What did I learn from trying to teach 50 senior aid people about influencing?

Ah the joys of the Chatham House rule – just got back from the second of our two pilot sessions on our new course on influencing, for senior UN, INGO and other leaders in countries from Turkmenistan to Zambia. Thanks to the CHR, I can only use their words if I don’t quote name, institution or where they happened. So instead, I will just pretend all the clever ideas are mine. Result.

The course consists of a four-day face-to-face seminar, followed by 4 weeks of online teaching and discussion. I’ve never tried to teach people this senior and the experience has been, as they say, ‘humbling’. Here’s what I’ve learned, plus a few of the great anecdotes that were flying around – I’m going to try and be more systematic in writing them down in future sessions.

Firstly, although I am always committed to participatory methods rather than ‘chalk and talk’, working with 25 participants who have between them something like 500 years of experience in the aid sector takes it to a whole new level.

Half an hour’s work in the lunch break

The kind of participation that works with LSE students (‘look at this photo of Guatemalan women confronting the police; what kinds of power do you see?’) doesn’t work nearly as well. Instead you can give a general definition or concept and simply ask ‘does this resonate with your experience?’. Then stand back and watch them jump in with brilliant real-life examples.

GELI story 1: Consulting the Affected Population: A German agency was introducing household water supplies in an African country, so that women didn’t have to walk long distances to collect water. It went back the following year and found women were still walking to the well. When they finally got round to asking them, the women said ‘it’s the only place we can get out and talk to other women about our issues. No way do we want to stay at home’.
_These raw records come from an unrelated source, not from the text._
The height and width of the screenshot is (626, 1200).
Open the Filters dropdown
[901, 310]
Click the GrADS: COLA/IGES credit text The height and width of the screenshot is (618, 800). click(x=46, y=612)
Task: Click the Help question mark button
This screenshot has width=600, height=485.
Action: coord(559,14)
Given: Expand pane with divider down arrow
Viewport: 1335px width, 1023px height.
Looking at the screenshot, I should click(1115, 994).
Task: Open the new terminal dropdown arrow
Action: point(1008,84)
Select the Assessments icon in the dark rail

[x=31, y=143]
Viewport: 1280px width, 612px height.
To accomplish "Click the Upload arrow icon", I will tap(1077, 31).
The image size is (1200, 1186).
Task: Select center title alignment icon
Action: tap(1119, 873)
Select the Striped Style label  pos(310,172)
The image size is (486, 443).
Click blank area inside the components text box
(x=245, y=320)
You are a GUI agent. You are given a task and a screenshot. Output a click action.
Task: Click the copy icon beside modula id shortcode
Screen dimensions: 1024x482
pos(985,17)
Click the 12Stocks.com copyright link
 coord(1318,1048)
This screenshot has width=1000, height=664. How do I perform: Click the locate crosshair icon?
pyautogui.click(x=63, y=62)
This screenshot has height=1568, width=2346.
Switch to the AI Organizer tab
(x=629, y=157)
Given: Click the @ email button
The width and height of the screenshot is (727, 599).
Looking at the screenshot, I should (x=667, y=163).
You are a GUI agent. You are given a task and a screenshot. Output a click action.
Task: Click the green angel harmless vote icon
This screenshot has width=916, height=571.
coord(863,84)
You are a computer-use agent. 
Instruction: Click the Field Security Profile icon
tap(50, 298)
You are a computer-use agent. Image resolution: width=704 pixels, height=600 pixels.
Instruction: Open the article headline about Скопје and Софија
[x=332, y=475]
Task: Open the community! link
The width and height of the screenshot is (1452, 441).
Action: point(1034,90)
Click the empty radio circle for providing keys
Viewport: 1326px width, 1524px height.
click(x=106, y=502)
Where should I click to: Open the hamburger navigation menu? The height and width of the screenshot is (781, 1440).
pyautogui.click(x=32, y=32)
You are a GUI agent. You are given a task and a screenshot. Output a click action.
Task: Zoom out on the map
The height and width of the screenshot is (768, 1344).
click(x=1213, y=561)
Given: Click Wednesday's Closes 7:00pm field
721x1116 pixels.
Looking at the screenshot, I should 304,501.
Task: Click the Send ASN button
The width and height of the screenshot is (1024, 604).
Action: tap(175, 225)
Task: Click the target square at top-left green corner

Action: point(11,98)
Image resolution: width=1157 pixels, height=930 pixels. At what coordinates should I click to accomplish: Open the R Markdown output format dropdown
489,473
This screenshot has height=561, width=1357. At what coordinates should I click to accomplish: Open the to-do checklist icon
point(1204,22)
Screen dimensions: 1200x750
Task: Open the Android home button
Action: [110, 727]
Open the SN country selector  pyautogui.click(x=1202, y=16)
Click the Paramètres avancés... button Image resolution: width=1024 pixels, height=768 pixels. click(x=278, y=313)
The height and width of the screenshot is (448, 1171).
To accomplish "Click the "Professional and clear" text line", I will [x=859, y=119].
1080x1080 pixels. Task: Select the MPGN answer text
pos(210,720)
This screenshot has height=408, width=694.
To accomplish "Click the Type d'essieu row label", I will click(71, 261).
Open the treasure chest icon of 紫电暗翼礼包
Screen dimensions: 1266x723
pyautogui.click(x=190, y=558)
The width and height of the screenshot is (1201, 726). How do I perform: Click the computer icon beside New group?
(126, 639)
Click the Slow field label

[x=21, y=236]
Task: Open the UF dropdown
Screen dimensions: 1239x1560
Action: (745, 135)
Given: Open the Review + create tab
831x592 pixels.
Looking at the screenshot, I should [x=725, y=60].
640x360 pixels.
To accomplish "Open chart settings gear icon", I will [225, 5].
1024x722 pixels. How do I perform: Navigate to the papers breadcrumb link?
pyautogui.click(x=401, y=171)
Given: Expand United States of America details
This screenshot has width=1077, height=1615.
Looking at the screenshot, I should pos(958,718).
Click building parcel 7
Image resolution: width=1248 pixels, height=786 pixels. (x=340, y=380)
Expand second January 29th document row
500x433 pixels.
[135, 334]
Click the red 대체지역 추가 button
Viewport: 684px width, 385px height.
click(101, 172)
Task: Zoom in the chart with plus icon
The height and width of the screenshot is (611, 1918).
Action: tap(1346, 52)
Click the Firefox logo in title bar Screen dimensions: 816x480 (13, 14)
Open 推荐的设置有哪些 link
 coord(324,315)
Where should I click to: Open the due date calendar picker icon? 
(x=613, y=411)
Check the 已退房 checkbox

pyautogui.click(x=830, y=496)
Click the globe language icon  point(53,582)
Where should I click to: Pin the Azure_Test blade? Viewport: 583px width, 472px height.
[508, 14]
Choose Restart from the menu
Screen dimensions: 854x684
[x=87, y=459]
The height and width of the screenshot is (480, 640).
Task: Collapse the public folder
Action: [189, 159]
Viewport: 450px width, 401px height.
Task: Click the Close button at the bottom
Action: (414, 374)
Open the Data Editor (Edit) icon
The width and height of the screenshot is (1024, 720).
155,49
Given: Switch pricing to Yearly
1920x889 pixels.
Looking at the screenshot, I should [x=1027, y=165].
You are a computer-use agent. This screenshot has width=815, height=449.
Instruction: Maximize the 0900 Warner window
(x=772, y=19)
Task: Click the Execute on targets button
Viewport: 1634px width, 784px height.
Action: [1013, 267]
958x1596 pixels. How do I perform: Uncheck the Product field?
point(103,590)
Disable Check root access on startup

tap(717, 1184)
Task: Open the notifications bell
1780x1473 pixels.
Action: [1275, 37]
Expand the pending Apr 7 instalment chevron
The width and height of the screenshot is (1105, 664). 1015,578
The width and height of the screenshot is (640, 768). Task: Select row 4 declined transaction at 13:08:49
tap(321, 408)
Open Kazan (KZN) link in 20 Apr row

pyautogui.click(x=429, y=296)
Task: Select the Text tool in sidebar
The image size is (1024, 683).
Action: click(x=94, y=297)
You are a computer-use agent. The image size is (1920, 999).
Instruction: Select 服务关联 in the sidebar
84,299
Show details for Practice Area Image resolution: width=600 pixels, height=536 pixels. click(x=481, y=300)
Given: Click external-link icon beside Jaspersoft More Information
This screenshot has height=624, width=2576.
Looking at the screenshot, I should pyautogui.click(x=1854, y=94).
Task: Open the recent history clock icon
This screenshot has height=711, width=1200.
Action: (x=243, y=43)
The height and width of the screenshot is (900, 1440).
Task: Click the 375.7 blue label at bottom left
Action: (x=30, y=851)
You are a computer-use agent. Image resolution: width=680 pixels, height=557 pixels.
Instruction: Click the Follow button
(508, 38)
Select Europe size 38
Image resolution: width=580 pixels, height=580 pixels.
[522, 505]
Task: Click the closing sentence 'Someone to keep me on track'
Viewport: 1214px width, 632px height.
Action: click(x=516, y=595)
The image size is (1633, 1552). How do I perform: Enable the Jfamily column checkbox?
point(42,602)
On the other hand, participants at this level find it hard to absorb too many tools, frameworks, diagrams or concepts, so I’ve had to reduce my usual blizzard of power frameworks to a couple that they seemed to find particularly useful: the Ishikawa (aka fishbone) diagram for unpacking the multiple causes of a problem, and the trusty stakeholder analysis 2×2 of influence v interest for identifying clusters of allies, opponents and ‘swingers’ (still haven’t found a better word for those who are agnostic on your issue). See this example from the campaign around the 2015 Paris climate change summit.

Other aspects of executive education and a few top tips:

Meeting new people, discussing new ideas etc really beats the (highly stressful) day job, so the atmosphere in the room was fantastic, and fizzing with ideas. But their emails and calls are piling up, so you have to let them duck out now and then.

GELI story 2: Communications is what you do, not just what you say: The UN in one country was advocating Covid-19 vaccinations. Then their host government approved the use of the Chinese vaccine, Sinopharm, which at the time was not on the WHO approved list, so UN personnel could not take it. Their lack of participation in the vaccination programme spoke volumes and they were called out on it: ‘we were preaching water and drinking wine’. Only when Sinopharm was approved could UN leaders go public and get vaccinated on TV.

Campaigners’ stakeholder map ahead of the 2015 Paris climate summit

Defend the coffee breaks! The value of Exec Ed is one part learning, one part R&R and one part networking – so don’t let your urge to teach/force feed them cut into the crucial networking time over coffee. If a speaker runs over, they have to find the time savings from their next segment. We finished a bit early in one session, and gave them a 45m coffee break (rather than just keep talking). They loved it.

Listen and remember everything. Watching Hugo Slim in action was a revelation – by the end of the first day he has everyone’s names and affiliations, and is rapidly learning their life stories too. Days later he can still remember who said what. He calls it ‘whole body listening’. Even just getting everyone’s names off by heart before the session (thanks to bios + pics) means you can greet people by name as they arrive and makes them feel super welcome, creating a great initial atmosphere.

GELI story 3: Comms are often unintended, and not always positive: In one Southern African country HIV+ women were given special formula powdered milk to prevent mother-baby transmission. The powdered milk had a large orange label on it, so everyone could see which women leaving the clinic were HIV positive – they faced immediate stigma. Not surprisingly, take-up of the milk powder suffered.

Avoid life-sapping introductions in the first session. We jumped straight in with a tongue in cheek crisis – the hotel has shut the swimming pool, and your ambassador is arriving in 3 days and really likes having a swim before work. What’s your influencing strategy to get the pool re-opened? Great fun and lots of buzz.

Go where the energy is – the fishbone diagram came from a proposal by two of the participants who wanted to spend their lunch hour analysing the underlying causes of vaccine hesitancy. I facilitated and a pile of others joined in.